Where the string "Política" occurs in a line of the data below, that line should be copied.

----- DATA EXCERPTS

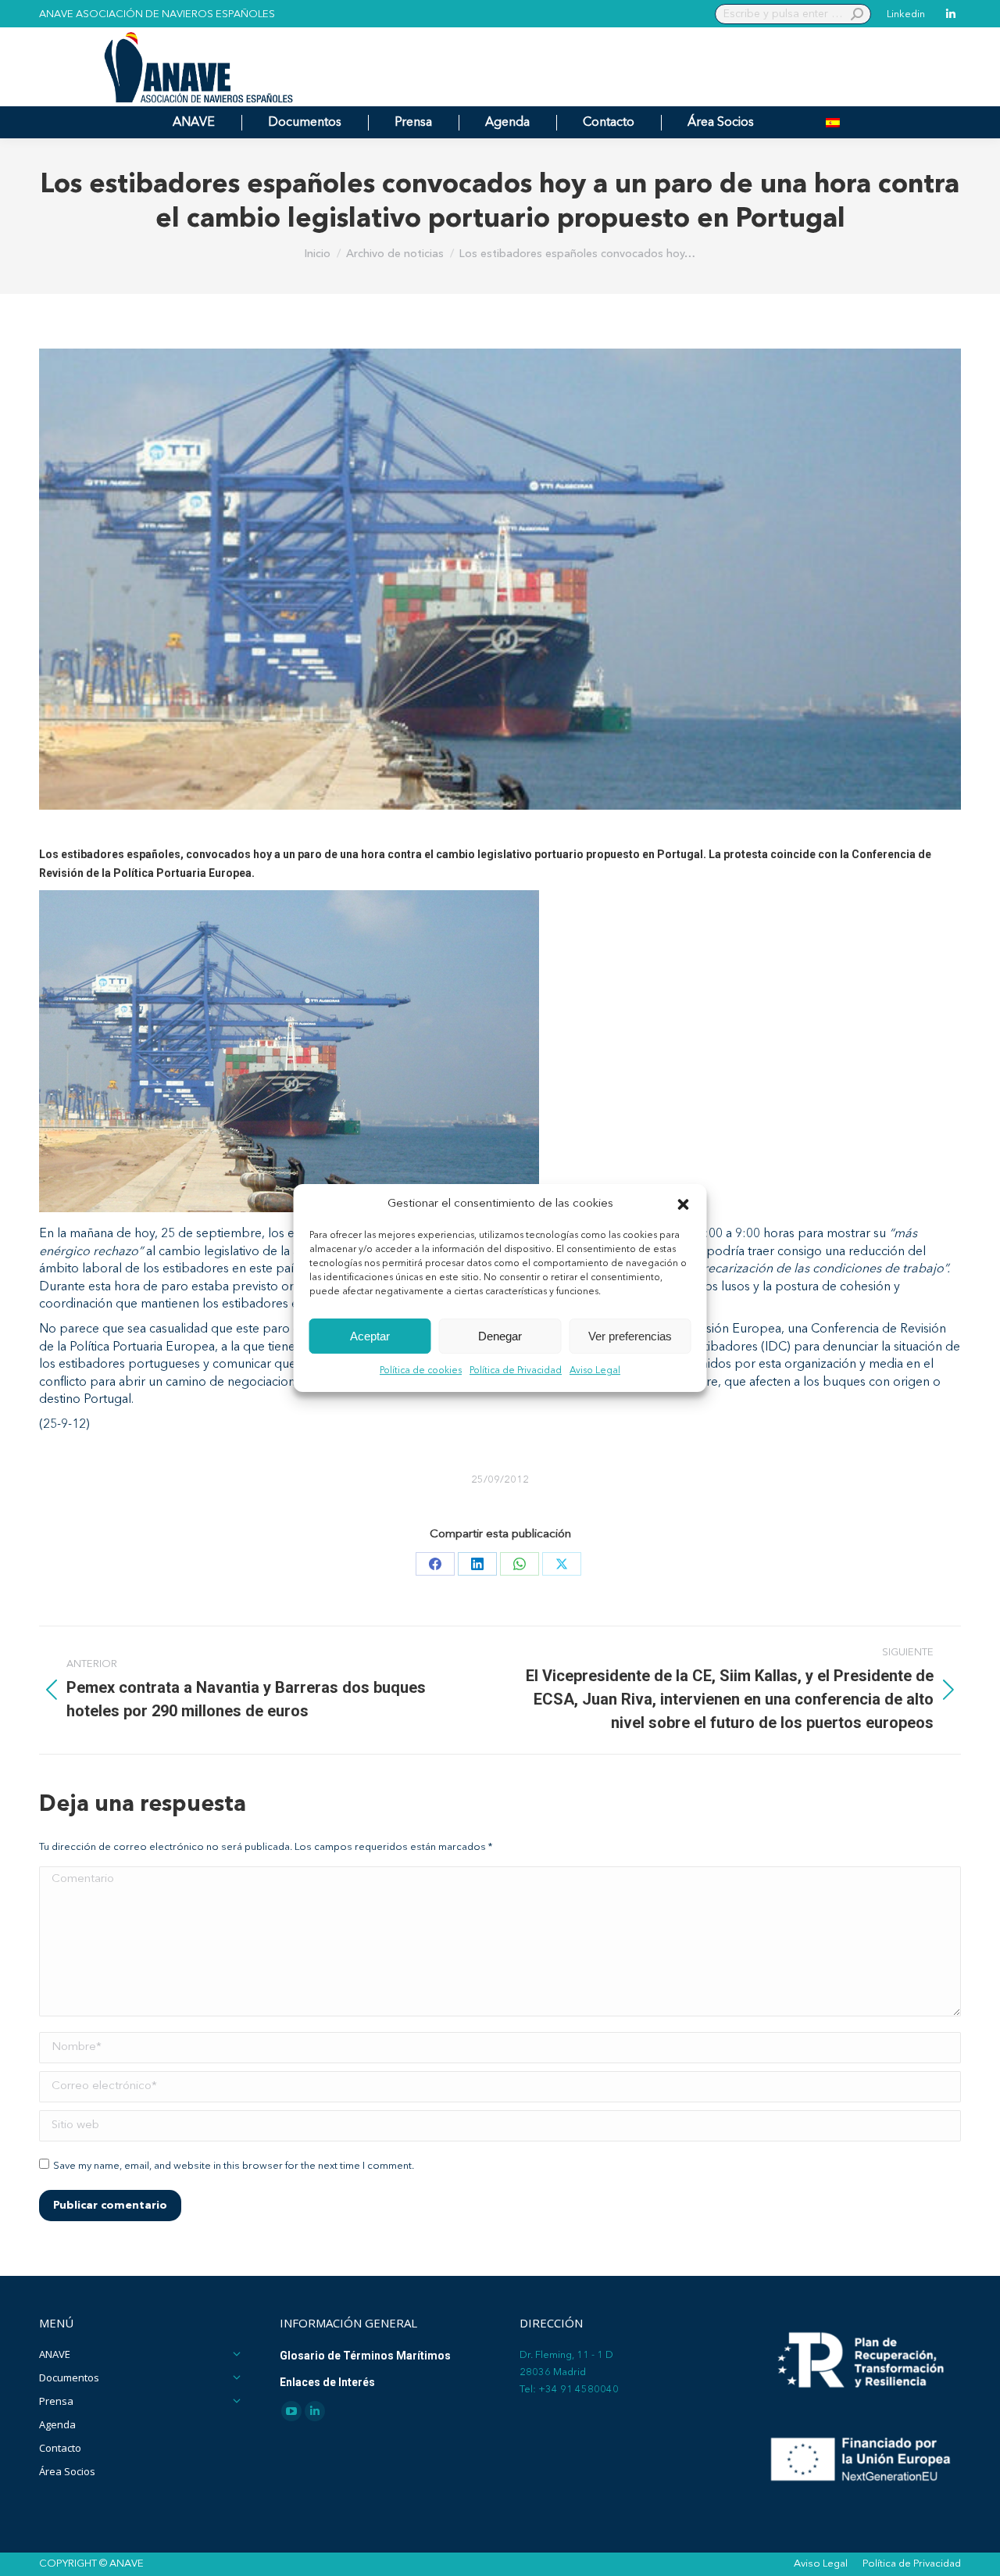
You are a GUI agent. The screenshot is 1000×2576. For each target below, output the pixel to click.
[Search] (857, 14)
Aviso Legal (595, 1371)
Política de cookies (421, 1371)
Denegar (500, 1336)
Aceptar (370, 1336)
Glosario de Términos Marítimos (365, 2355)
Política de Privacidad (516, 1371)
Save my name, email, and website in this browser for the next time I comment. (233, 2166)
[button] (683, 1204)
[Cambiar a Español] (833, 122)
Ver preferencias (630, 1336)
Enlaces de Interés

----------

ANSWER FOR THIS EXERCISE »
Política de cookies (421, 1371)
Política de Privacidad (516, 1371)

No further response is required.